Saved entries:
========================================

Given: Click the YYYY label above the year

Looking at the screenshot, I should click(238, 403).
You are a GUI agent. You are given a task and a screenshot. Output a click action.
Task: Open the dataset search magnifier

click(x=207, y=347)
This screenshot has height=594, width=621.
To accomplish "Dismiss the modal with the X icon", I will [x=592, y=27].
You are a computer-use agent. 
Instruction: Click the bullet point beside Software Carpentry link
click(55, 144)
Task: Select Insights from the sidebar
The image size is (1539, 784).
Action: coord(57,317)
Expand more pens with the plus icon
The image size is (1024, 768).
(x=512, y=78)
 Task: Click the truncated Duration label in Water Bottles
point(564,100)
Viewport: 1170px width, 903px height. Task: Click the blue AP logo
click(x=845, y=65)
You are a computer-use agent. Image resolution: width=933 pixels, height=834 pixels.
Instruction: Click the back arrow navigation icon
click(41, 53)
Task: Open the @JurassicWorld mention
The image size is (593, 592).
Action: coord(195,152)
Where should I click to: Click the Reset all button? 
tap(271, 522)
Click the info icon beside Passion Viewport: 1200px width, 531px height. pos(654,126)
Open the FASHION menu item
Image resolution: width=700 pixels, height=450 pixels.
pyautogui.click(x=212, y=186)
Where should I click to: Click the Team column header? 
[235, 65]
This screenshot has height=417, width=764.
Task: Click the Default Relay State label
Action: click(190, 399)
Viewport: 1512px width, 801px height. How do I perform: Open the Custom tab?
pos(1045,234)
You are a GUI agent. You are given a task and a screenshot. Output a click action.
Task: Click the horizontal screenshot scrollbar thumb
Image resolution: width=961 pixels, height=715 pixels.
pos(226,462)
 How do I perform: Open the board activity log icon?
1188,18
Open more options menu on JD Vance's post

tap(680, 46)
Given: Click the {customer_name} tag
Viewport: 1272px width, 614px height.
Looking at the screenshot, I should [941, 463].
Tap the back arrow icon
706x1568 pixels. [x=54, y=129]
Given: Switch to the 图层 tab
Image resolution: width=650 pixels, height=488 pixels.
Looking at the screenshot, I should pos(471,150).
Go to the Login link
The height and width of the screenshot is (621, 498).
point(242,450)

========================================

If a line above includes the string "computer", pick it out.

You are a computer-use agent. 
You are a computer-use agent. Image resolution: width=933 pixels, height=834 pixels.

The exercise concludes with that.